Most mining houses have competent CEOs because of the complexity of running a mining house and the oversight role that company boards and shareholders play in appointing executive officers. A negative aspect is that the leadership problem of mining houses lies at mine level, where the obsolete autocratic management style is still prevalent, resulting in conflict with trade unions.
By way of illustration, it was accepted initially that AMCU’s (Association of Mineworkers & Construction Union’s) militant approach was the cause of the regular unprotected (illegal) industrial action at Harmony Gold’s Kusasalethu Mine. But on closer examination it was found that management’s obsolete management style of ‘I say, you do’ was the major factor in the regular conflict. Assertive union regional leaders were consequently fighting fire with fire.
Mining houses will have to urgently address their mid-level leadership problem, because this is the level where labour relations are being exercised, and participative leadership and cajolery at executive level is useless if not embraced at all levels.
An exemplary initiative is Anglo American’s policy with regard to visible felt leadership where their executive leaders, accompanied by senior government officials and union leaders, regularly visit mines to hear first-hand about the challenges faced by mineworkers, and especially to listen to suggestions regarding mine safety. In this way the ‘we–they’ barrier between workers and management is demolished.
As in the case of Harmony, regional leaders of mining unions such as the NUM (National Union of Mineworkers) and AMCU constitute the backbone of the unions because they are elected to leadership positions on the grounds of their successes, while their top leaders are elected mainly through politicking.
The NUM, whose former leadership consisted of people such as Cyril Ramaphosa, Gwede Mantashe, James Motlatsi, Kgalema Motlanthe, Senzeni Zokwana and Frans Baleni, currently is a mere shadow of what it used to be.
The NUM’s next national leadership election will be held in June 2018 amidst the gold sector’s wage negotiations, and the union will have to ensure that its national leadership complements its regional leaders. Equally alarming is the fact that AMCU’s autocratic one-man show by its president, Joseph Mathunjwa, is drawing strong resistance from the union’s regional leaders. To the detriment of the sector, AMCU has been focusing more on leadership fights and personal benefit than on the woeful condition of mining.
Unfortunately, the weakest link in the sector’s leadership chain is Mosebenzi Zwane, Minister of Mineral Resources. Zwane is the Chamber’s biggest challenge and the mining sector’s biggest enemy, in particular because he has destroyed all consultation structures established by his predecessors to ensure all role-players are always aligned and because of his poor handling of the latest version of the Mining Charter.

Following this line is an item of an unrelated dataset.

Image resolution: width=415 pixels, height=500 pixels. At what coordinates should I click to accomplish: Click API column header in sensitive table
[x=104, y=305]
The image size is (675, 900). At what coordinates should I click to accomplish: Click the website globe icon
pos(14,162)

The application by the Chamber and other interested parties for the Charter in its present form to be abolished will be heard by the North Gauteng High Court from 19 to 21 February 2018. Anglo American CEO, Mark Cutifani, Finance Minister, Malusi Gigaba, and Cyril Ramaphosa, newly elected president of the governing party, recently said a negotiated settlement on the Charter was the only way out.

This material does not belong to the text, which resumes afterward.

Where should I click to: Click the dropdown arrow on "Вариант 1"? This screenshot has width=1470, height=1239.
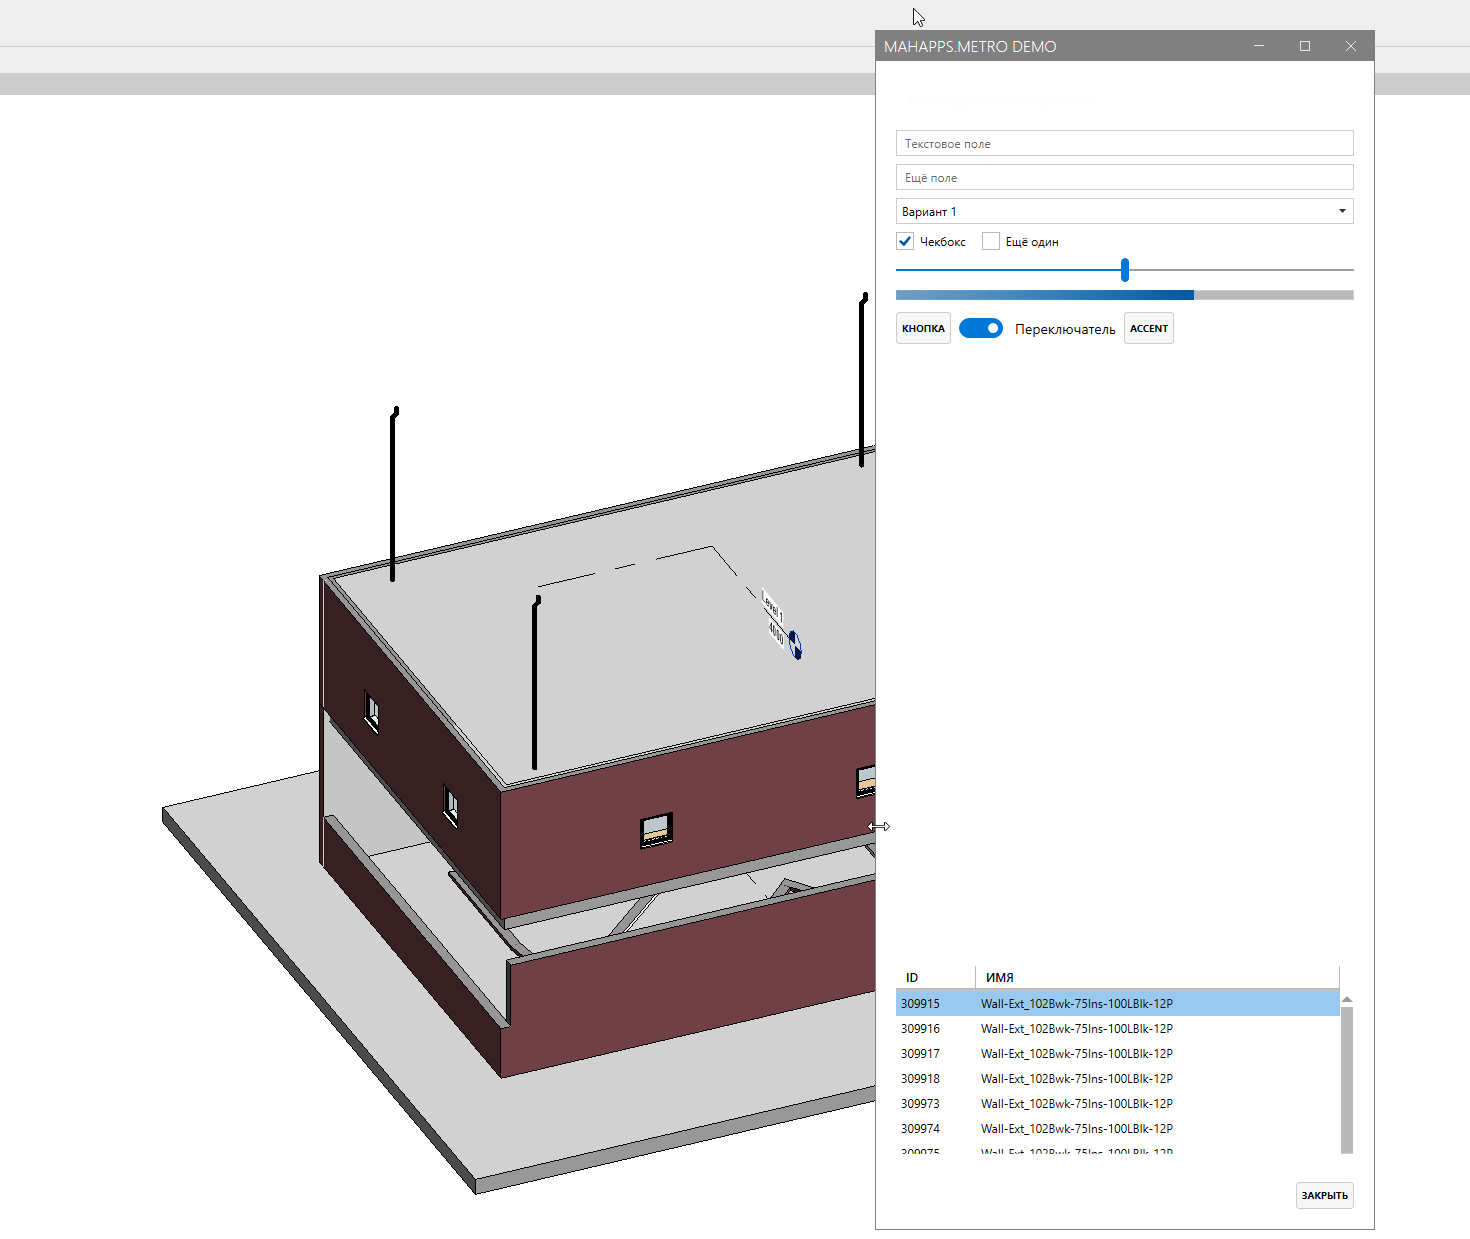pyautogui.click(x=1342, y=211)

However, the weak leadership of Zwane under the guidance of the equally weak President Jacob Zuma has been rendering meaningful dialogue impossible.
While the Chamber has to fill the mining sector’s leadership vacuum, Ramaphosa will have to fill the political vacuum and lead warring parties to an agreement and in so doing lure much-needed international mining investors back to South Africa.
The preferred due date for a settlement would have been before the start of this year’s World Economic Forum in Davos, but a revised due date will be very early in February before the ‘who’s who’ of the global mining industry converges on Cape Town from 5 to 8 February for the annual international mining indaba.
In 2018, the mining sector needs the kind of leaders that comply with the views of the leadership guru John Maxwell, namely that “… a leader is one who knows the way, goes the way, and shows the way”. Cyril and Roger, will it be you?
Gideon du Plessis is the general secretary of Solidarity, a union.